TO BE DONE:
Copy out the lines of the data between the line containing "Collapse the Local Folders tree" and the line containing "The width and height of the screenshot is (653, 325).", inclusive, with nothing changed.

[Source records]
__________

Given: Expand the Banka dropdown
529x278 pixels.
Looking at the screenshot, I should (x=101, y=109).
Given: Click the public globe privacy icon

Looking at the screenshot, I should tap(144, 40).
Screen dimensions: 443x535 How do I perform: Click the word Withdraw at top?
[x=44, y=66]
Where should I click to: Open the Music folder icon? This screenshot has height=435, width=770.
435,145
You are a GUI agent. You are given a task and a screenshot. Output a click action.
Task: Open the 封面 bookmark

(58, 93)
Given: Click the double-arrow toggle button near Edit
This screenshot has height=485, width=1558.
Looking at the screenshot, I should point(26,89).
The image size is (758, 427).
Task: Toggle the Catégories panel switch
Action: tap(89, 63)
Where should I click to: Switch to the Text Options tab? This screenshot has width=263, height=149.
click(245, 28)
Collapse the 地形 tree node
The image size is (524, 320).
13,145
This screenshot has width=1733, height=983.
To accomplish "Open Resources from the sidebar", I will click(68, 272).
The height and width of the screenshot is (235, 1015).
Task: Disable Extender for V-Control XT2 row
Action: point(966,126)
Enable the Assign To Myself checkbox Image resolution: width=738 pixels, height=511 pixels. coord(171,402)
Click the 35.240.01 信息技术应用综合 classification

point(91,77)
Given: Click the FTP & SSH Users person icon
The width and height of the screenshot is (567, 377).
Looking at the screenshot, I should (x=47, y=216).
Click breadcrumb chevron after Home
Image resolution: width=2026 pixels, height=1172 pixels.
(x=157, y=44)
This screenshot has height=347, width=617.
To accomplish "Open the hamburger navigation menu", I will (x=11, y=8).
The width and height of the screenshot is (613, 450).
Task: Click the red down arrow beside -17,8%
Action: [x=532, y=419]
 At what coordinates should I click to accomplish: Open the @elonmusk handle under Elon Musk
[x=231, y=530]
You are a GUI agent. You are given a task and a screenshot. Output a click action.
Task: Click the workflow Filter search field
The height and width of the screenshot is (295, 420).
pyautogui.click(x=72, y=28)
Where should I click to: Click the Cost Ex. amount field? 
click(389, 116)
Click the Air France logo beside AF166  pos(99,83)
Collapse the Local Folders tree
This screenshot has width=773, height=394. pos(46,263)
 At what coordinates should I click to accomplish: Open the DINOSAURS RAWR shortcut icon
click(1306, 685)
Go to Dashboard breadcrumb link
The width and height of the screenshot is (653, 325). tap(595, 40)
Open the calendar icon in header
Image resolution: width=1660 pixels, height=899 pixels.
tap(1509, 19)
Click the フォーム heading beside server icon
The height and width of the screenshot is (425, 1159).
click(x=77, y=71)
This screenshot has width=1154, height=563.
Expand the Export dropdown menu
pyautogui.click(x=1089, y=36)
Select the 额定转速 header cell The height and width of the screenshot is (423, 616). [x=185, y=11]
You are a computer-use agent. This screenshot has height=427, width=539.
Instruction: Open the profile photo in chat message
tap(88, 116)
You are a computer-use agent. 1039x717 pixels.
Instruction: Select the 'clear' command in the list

__________

WRITTEN ANSWER:
Collapse the Local Folders tree
This screenshot has width=773, height=394. pos(46,263)
 At what coordinates should I click to accomplish: Open the DINOSAURS RAWR shortcut icon
click(1306, 685)
Go to Dashboard breadcrumb link
The width and height of the screenshot is (653, 325). tap(595, 40)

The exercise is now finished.